Welche Rolle spielen die Backmethoden?

Longin ist Leiter der Weizenforschung an der Universität Hohenheim. Gemeinsam mit Bäcker Heiner Beck und Müller Hermann Gütler will er das Weizenbrot entmystifizieren. Forscher und Handwerker hatten sich deshalb in Becks Refugium in Römerstein (Kreis Reutlingen) zu einem «Backmarathon» getroffen. In drei Tagen backten sie 42 Brotvarianten – mit Weizensorten aus ökologischem und konventionellem Anbau, mit weniger oder mehr Stickstoffdünger.

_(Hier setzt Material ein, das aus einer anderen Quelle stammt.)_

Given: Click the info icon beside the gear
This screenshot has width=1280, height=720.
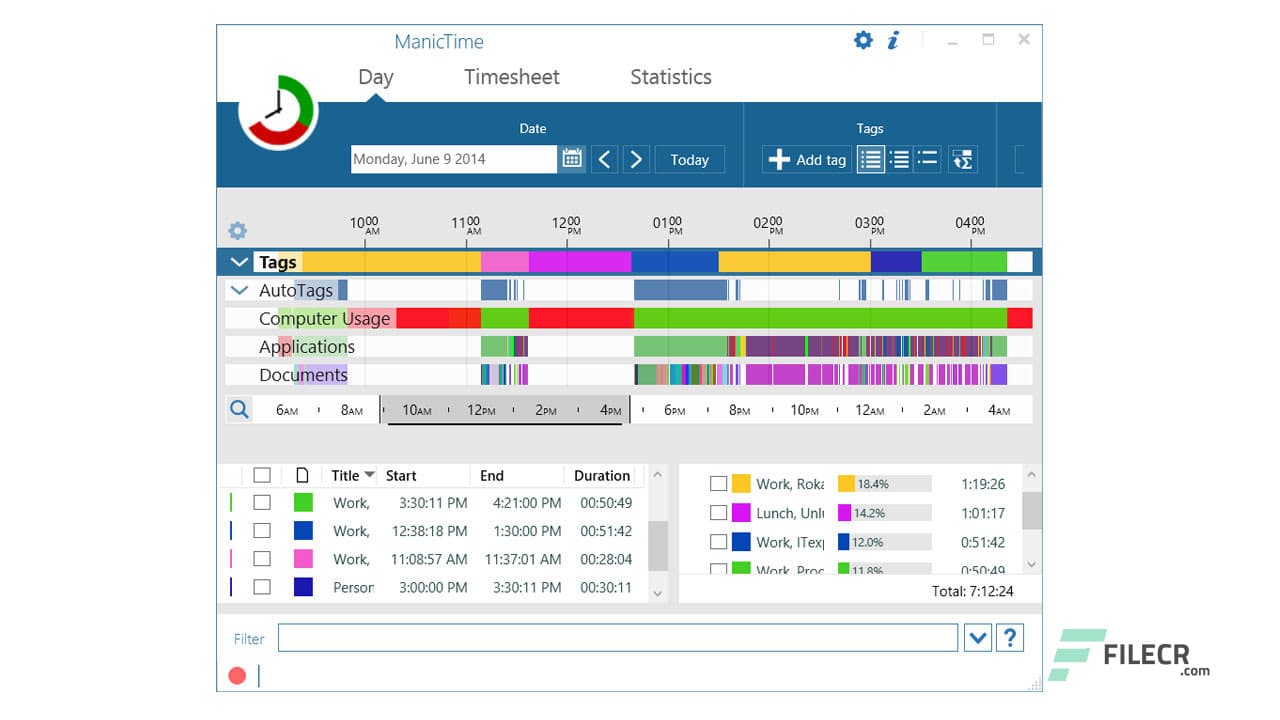Looking at the screenshot, I should click(893, 41).
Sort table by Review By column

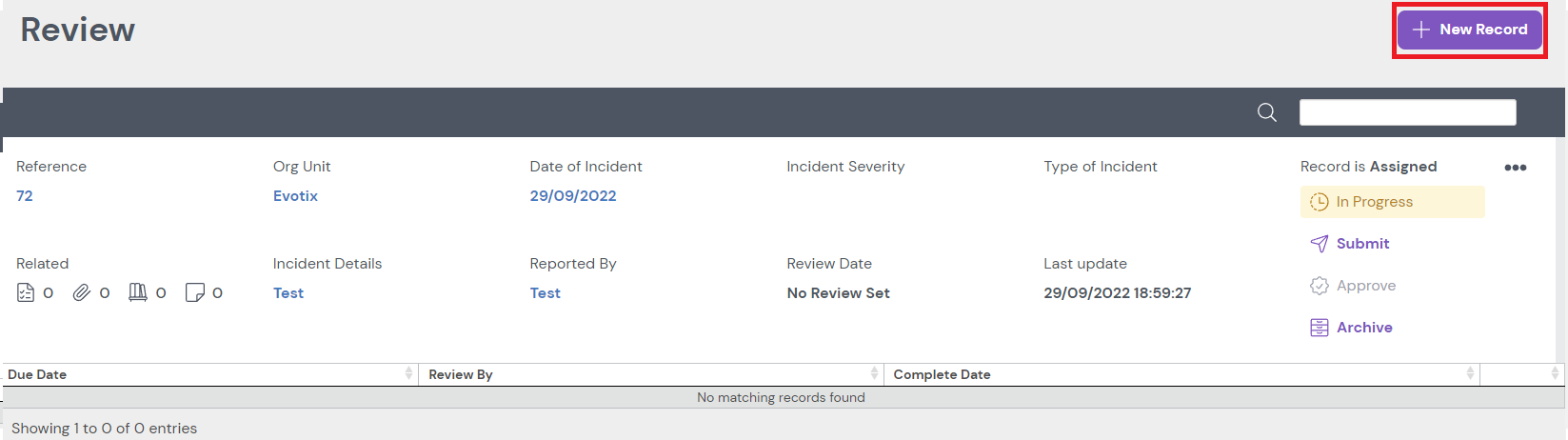(650, 374)
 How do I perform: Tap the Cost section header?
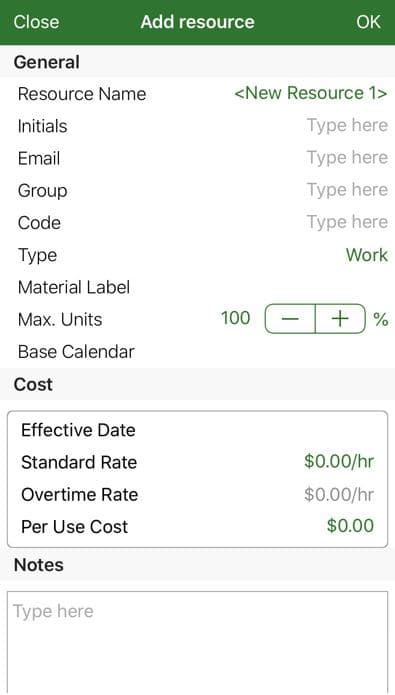(33, 384)
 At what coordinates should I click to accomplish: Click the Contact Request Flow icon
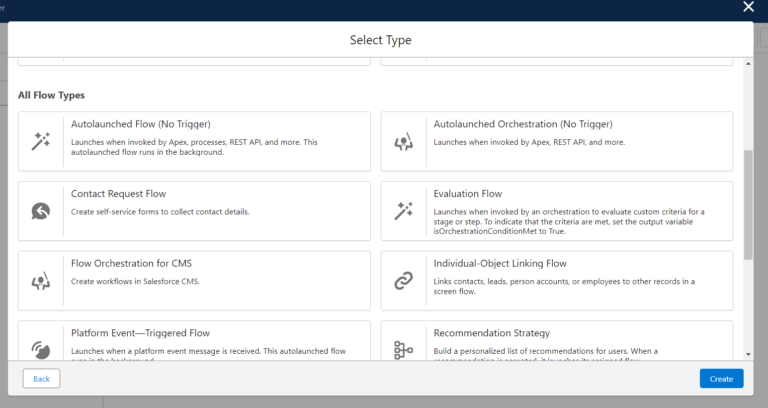(x=40, y=211)
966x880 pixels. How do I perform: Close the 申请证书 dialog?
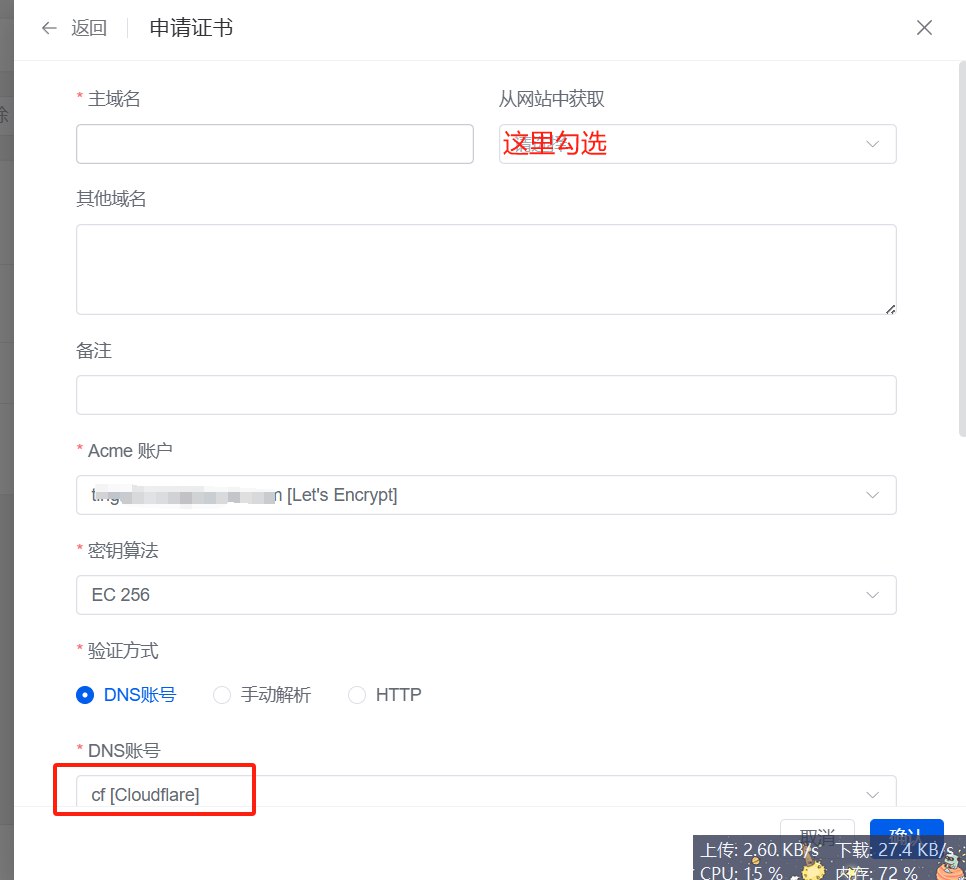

Neben den Zutaten ging es aber auch um die Zubereitung. Bei der einen Hälfte schoben die Marathonbäcker die Teige knapp zwei Stunden nach dem Ansetzen in den Ofen – wie bei den meisten Bäckern und industriellen Herstellern heute üblich. Die andere Hälfte der Teige durfte 24 Stunden lang gehen. Longin zufolge wirkt sich diese traditionelle Vorgehensweise möglicherweise positiv auf die Bekömmlichkeit des Weizenbrots aus, weil sich bestimmte Stoffe verändern oder halbieren, wenn der Teig ein wenig Zeit bekommt. Zum Abschluss des Backmarathons stand die Verkostung der Brote an – es folgen weitere Untersuchungen im Labor.

Bernd Kütscher vom Deutschen Brotinstitut indes schreckt die bei manchen grassierende Weizenangst kaum. Die basiere nämlich nicht auf wissenschaftlichen Grundlagen, sondern auf bewusst polarisierenden Büchern und Berichten. Deren Ziel sei nicht sachliche Information, sondern Auflage. Einen Imagewandel des Brots bemerkt er aber durchaus – zum Positiven: Seinen Angaben nach achten die Menschen verstärkt auf den Genusswert des «Lebensmittels Nummer 1» oder informieren sich bei Events von Brotsommeliers. «Der Wert des Brotes steigt enorm», sagt Kütscher.